The Tipperary Mile
Then and now
JIM BUTLER, nowadays a member of the Northern Rivers Classic Club who established a strong friendship with the club’s late patron Jack Ahearn, grew up near Coonabarabran, in the north west of NSW. This was the area identified by oil company BP/COR as a suitable site for a series of record attempts in 1957, by the company’s sponsored car and motorcycle racers, which included Jack Ahearn, who was briefly back in Australia after stints in Europe.
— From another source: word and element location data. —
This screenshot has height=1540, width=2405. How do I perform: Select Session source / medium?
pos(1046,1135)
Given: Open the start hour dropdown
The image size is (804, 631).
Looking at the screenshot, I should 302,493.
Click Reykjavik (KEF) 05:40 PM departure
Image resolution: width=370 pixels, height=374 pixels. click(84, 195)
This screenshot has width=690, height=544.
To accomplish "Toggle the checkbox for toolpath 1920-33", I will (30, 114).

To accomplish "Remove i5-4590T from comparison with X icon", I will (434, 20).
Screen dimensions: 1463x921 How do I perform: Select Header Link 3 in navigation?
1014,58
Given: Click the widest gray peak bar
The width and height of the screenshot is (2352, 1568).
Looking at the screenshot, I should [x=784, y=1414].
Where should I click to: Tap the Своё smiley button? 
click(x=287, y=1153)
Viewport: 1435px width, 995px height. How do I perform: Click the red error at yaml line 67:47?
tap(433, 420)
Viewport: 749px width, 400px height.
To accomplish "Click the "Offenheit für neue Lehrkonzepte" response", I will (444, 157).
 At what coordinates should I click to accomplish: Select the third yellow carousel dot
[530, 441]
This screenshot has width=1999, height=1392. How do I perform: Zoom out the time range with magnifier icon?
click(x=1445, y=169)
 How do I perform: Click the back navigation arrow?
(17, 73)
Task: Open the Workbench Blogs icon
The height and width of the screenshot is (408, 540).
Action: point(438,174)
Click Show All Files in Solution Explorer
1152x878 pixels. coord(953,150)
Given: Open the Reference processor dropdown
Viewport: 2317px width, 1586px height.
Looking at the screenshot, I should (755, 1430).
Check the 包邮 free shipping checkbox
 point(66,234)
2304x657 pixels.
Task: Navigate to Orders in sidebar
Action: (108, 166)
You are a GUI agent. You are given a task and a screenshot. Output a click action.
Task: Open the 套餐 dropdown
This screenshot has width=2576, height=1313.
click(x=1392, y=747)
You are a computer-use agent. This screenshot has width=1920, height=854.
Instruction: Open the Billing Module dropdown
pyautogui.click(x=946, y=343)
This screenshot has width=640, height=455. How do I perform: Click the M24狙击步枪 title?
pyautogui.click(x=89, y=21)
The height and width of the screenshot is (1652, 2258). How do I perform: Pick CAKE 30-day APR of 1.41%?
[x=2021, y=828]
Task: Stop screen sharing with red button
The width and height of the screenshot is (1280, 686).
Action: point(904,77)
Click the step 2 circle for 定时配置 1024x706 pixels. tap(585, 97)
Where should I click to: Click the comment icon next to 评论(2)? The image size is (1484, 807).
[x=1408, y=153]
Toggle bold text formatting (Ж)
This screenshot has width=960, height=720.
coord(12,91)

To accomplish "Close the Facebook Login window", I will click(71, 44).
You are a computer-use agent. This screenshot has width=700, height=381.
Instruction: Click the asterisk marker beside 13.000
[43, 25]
You can read the full, quite incredible story of these record attempts, in issue 6 of OBA. The actual site was a dead-straight and very narrow four-mile stretch of country road that ran beside a railway line between Coonabarabran and Baradine. The central point of this road passed the property Tipperary Station, and the exercise became known as the Tipperary Flying Mile. The motorcycle brigade was represented by Jack Forrest, with his ex-works BMW Rennsport, Trevor Pound with the 125cc Walsh Bantam BSA and the equally famous 350 BSA/Norton owned by Jimmy Guilfoyle, and Jack Ahearn with his 350cc Manx Norton and a 250cc NSU owned by Hazell & Moore. Representing the sidecar fraternity were Frank Sinclair and Bernie Mack. Jim Butler, son of the original owners of Tipperary Station, moved out of the area many years ago, but recently returned for a visit and photographed this desolate stretch of road that holds a unique piece of history in Australian motor sport. It’s fascinating to compare the road, sixty years apart.
BP advertisement from 1957 showing the new records achieved at the Tipperary Flying Mile.
ABOVE Jack Forrest establishing a new Australian record, speeding past the Tipperary property in 1957.
BELOW Northern end of the Baradine Road in 2017. BOTTOM Harry Hinton giving Jack Ahearn a push start in 1957 prior to a record run on the 350 Manx Norton.